* **Your instructions**
Using the voxtral-wyoming development notes, please explain why the server can be started as "voxtral-wyoming /path/to/custom.env" instead of with no argument.

* **Source**
^^^^^^^^

For all available configuration options, see .env.example with detailed documentation.

Development

Installation (Development)

uv venv
source .venv/bin/activate
uv sync

Requires Python and uv to be installed.

Running the Server (Development)

# Use default .env file
voxtral-wyoming

# Or specify a custom environment file
voxtral-wyoming /path/to/custom.env

# Or use environment variables directly
HOST=0.0.0.0 PORT=10300 LANGUAGE_FALLBACK=en-US voxtral-wyoming

All configuration is done via environment variables loaded from a .env file (default) or a custom environment file specified as the only command-line argument.

Testing with Sample Audio

Use the example client to test transcription:

# Use default .env file
python examples/client_sample.py

# Or specify a custom environment file
python examples/client_sample.py /path/to/custom.env

# Or override SAMPLE_FILE directly (local path or remote URL)

^^^^^^^^

* **Provided material**
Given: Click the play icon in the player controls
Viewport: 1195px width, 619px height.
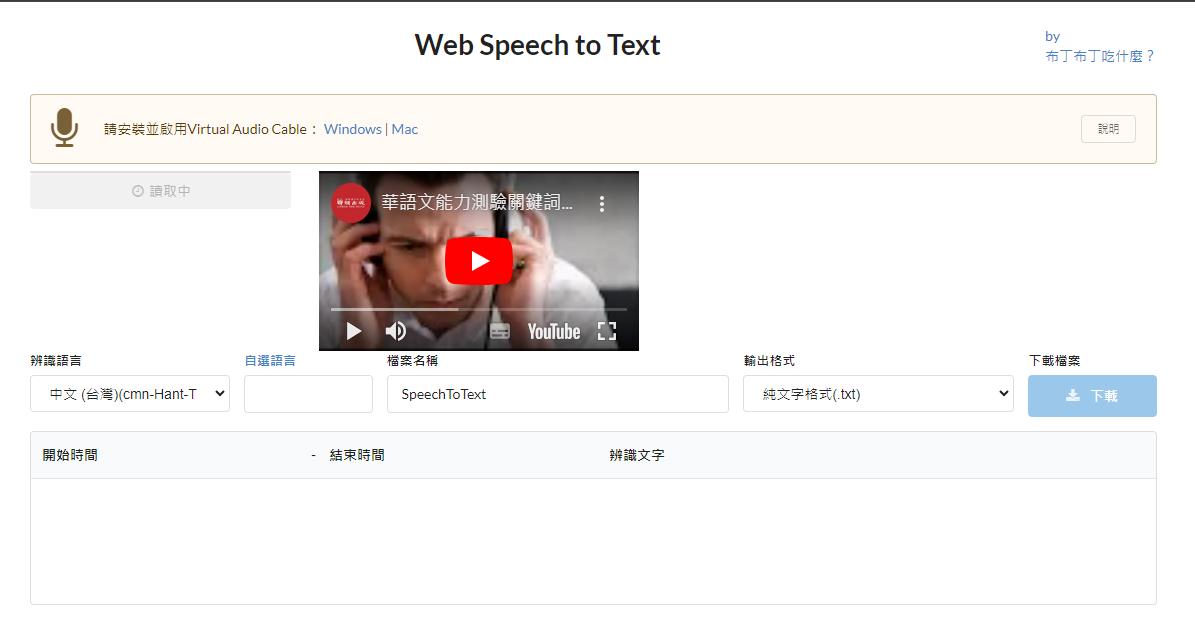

^^^^^^^^

* **Right answer**
All of the server's configuration comes from environment variables. By default these are loaded from the .env file, but a custom environment file can be passed as the only command-line argument, so the server reads its settings from that file instead.